We water our paltry potager
from our four green rain water butts, stationed at each down pipe at the four
corners of our house. It's a labour, but not one of love. Not since in the
early days in the Corrèze, where the soil is significantly richer than it is
here, have we had vegetables in the kind of numbers that makes the toil
worthwhile. It's true that there's nothing quite like a lettuce that has
survived the local slugs and that you've cut from your very own plot, but
there's a young guy at the Martel market who grows salades that are almost as good, so personally I'd rather pay him a
euro for each one in recognition of all the hard work that goes into it. Still,
we live in the country and we have a duty to grow our own. After all, Hitler
would never have been defeated had we all rested on our spades and not dug
collectively for victory.
Our rain butts, though, are already getting dangerously
low. There's nothing spare for the roses, which are wilting now. Past their
best for another season. The Good Wife's iPhone suggests that there might be
rain on Wednesday. There were dark clouds yesterday evening and rumbles of
distant thunder, but the phone suggested only 1% chance of precipitation – and it
was dead right. So I watered begrudgingly before watching Barcelona beat
Juventus in the European Cup Final. Wednesday had better not prove such a damp
squib or there will be trouble. You mark my words.
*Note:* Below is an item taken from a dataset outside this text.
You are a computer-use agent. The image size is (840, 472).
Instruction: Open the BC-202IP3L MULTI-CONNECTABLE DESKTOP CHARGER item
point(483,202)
We've spared a little rain water for the hound, who
discovered an old blue plastic skip beside the log stores full of stagnant
black water. We've converted it into a paddling pool for her and she spends
ages in there, splashing about and keeping cool – and more to the point,
entertaining herself. If she proves a very good girl – and she's currently in
disgrace after pulling off our table a CD from the record library and chewing
up the plastic sleeve – we might even keep it full with water from the mains in
the event of the rains failing. For the moment, we can launch the tennis ball
into the great beyond, she will run to fetch it, bring it back, drop it at our
feet and plunge into her pool to cool down.
From somewhere up above behind my head, there came an
extraordinary metallic rattling noise, which threw me off my stride. On getting
up to investigate, I spotted a mange-tout tucked up in the shady angle of the
beam. At least it signalled its presence. But it's remarkable that one little
creature can produce such a strident noise. A plague of them and I guess you're
talking the kind of sense-around
sound in that scene from Terence Mallick's Days
of Heaven, when wave after wave of locusts ravage the growing corn.
Hopefully, it won't come to that here. The farmers for now will keep on pumping water from the Dordogne to irrigate their mono-cultivated crops, while pool owners top up from the mains. After all, we're half a world away from California, where they've had something like 20 years of drought. It couldn't happen here. Could it?